A second-place finish in the Haskell would be worth about $200,000.
Uncaptured was Canadian thoroughbred racing’s top horse of 2012 and the country’s champion two-year-old male after winning six of seven starts, including five stakes races. Uncaptured has been second in three of his four events this year but was a horse many thought would be a legitimate Kentucky Derby contender in 2013.
After finishing second as the 3-1 favourite in the $550,000 Spiral Stakes in March, Uncaptured was a distant 10th in the Grade 1 $750,000 Bluegrass Stakes despite being the 7/2 early favourite in the Kentucky Derby prep race.
Roughly three weeks later, Uncaptured was the 2/5 favourite in the $116,600 Wando Stakes. But he finished 1 1/2 lengths behind Pyrite Mountain over 1 1/16 miles on Woodbine's polytrack, edging third-place finisher Midnight Aria by a nose.

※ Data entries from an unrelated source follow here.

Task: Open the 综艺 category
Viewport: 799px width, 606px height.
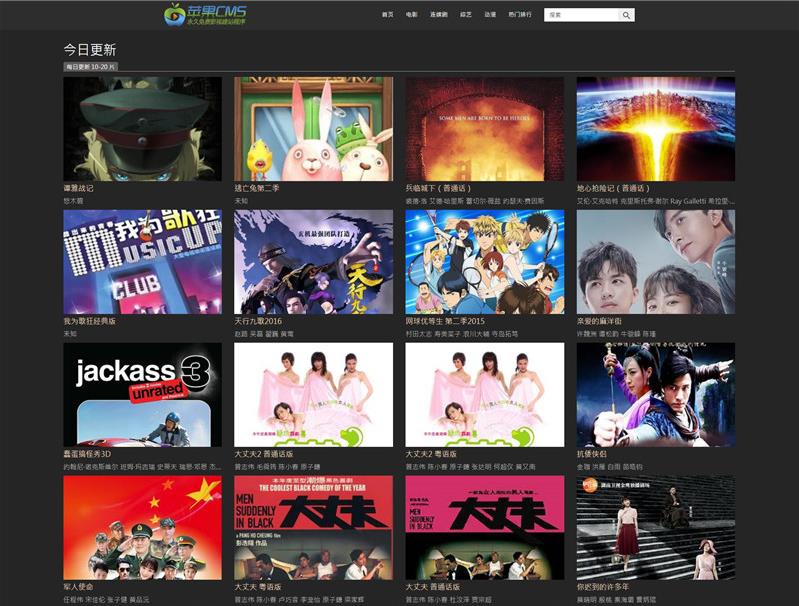Action: (466, 15)
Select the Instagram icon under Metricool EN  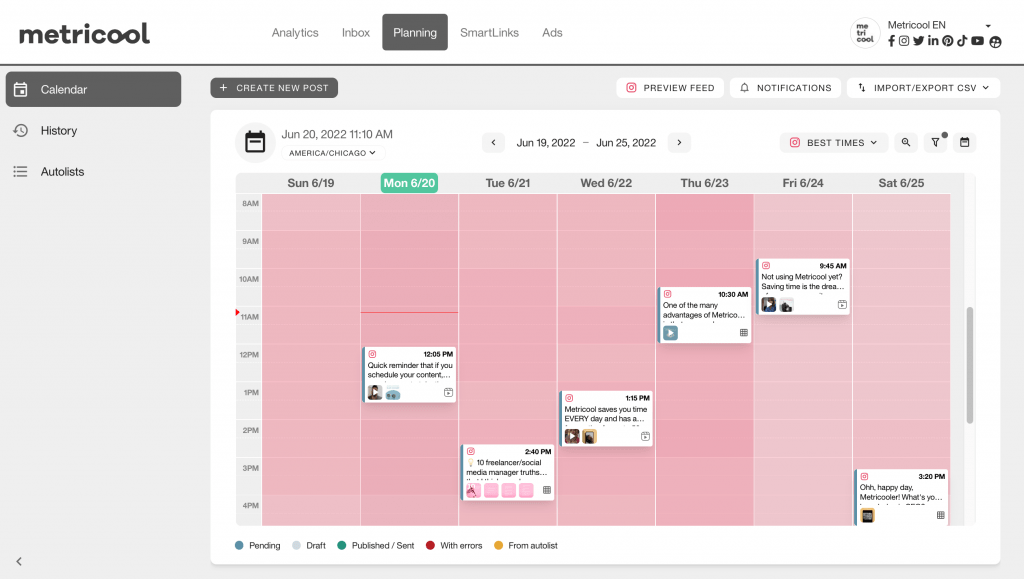click(x=903, y=41)
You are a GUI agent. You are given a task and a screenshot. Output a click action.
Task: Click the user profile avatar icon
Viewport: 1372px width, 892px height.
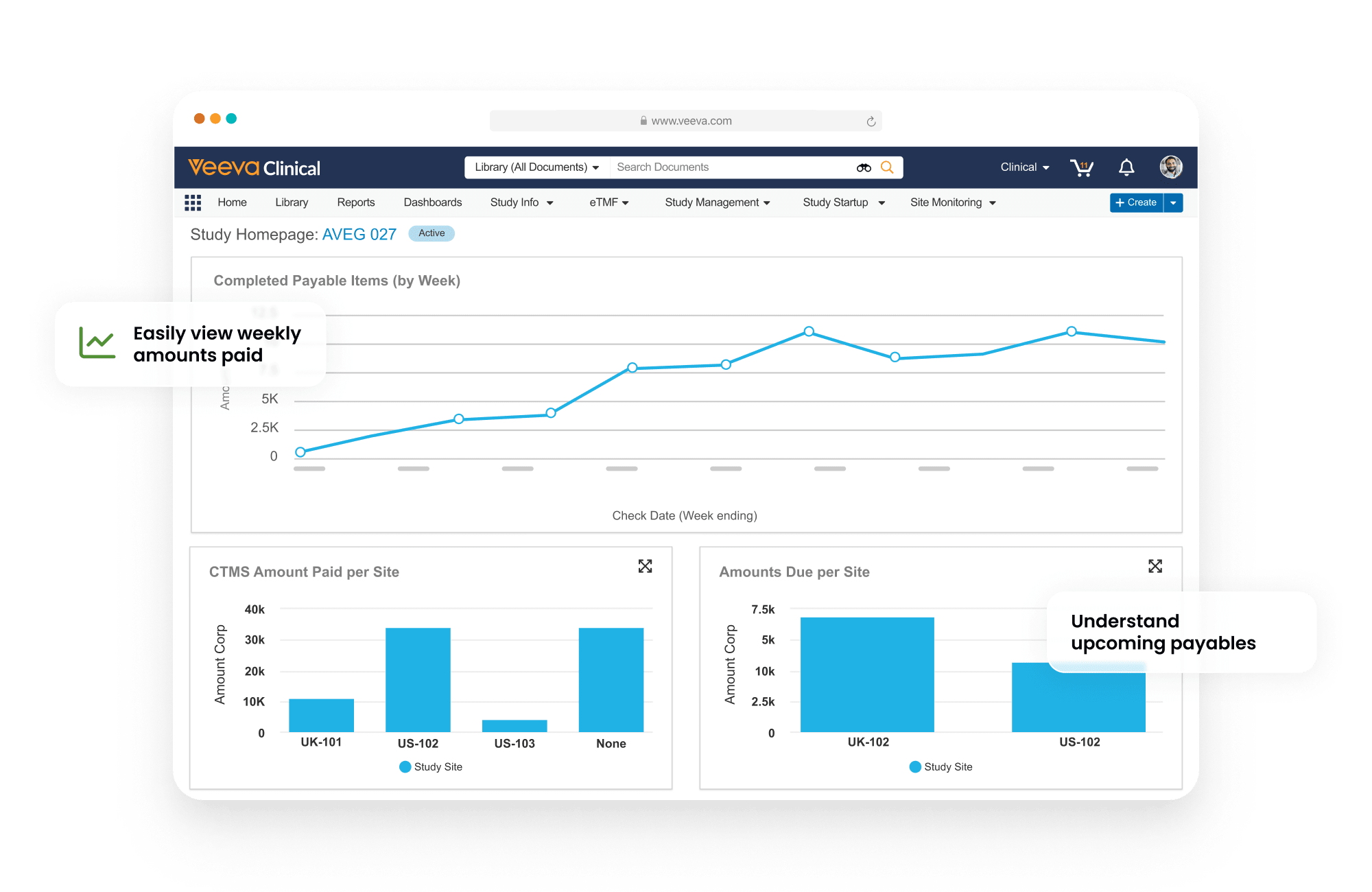tap(1165, 168)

Uncaptured was also second in his last start, the $100,000 Matt Winn Stakes at Churchill Downs, losing by a head to Code West in the 1 1/16-mile dirt race.

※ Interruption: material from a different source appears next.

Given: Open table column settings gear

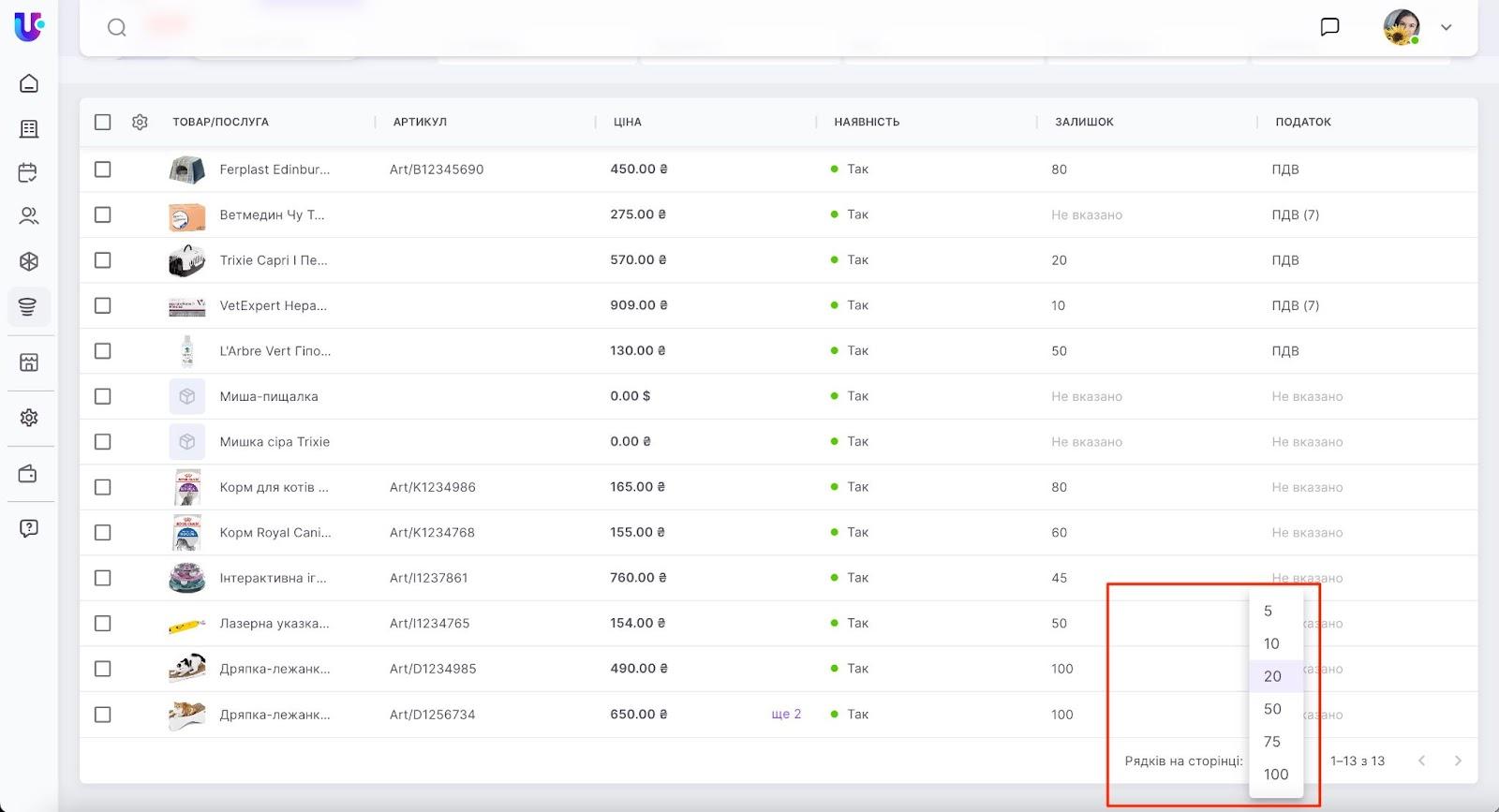Looking at the screenshot, I should pos(140,122).
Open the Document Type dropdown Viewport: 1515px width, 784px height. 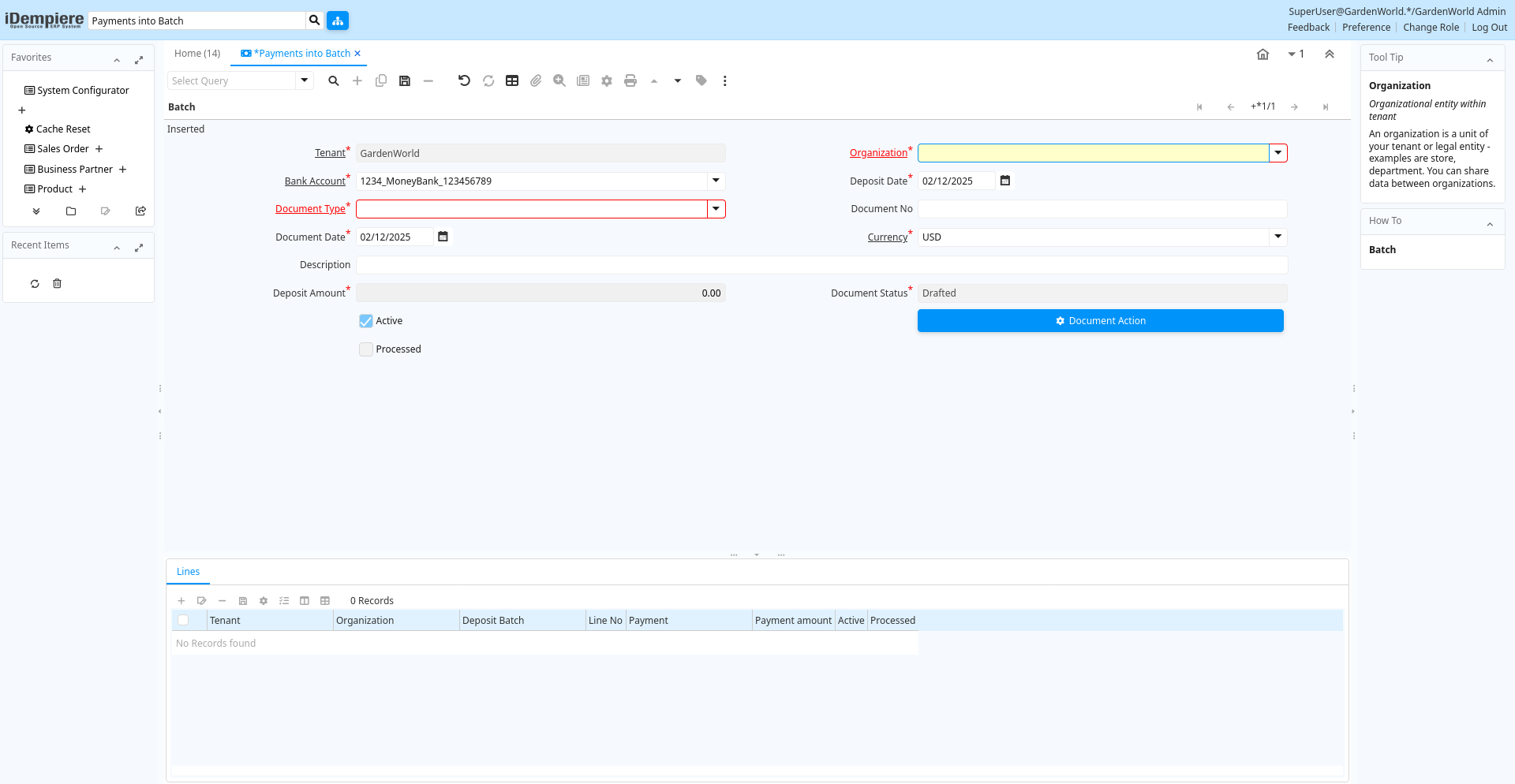(x=716, y=209)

"I ran him kind of quickly (after Bluegrass Stakes) and he was second in Wando but his next race was much better," said Casse. "The Matt Winn Stakes was a very tough race . . . it was unfortunate he got beat but he ran very well.
"Since then we've given him a bit of a break but he's been training really well."
Casse said Uncaptured was scheduled to arrive at Woodbine on Wednesday from Churchill Downs. He'll continue training at the Toronto track before heading to Fort Erie early Tuesday.
Uncaptured is one of 10 horses nominated for the Prince of Wales, and four entered by Casse. The others include Jagger M (owned by Gabe Grossberg) as well as Spring in the Air and Dynamic Sky, horses also owned by Oxley. However, Casse said the plan is to have three go postward at Fort Erie with Spring in the Air likely to be the one left out because the filly could run in another event the following week.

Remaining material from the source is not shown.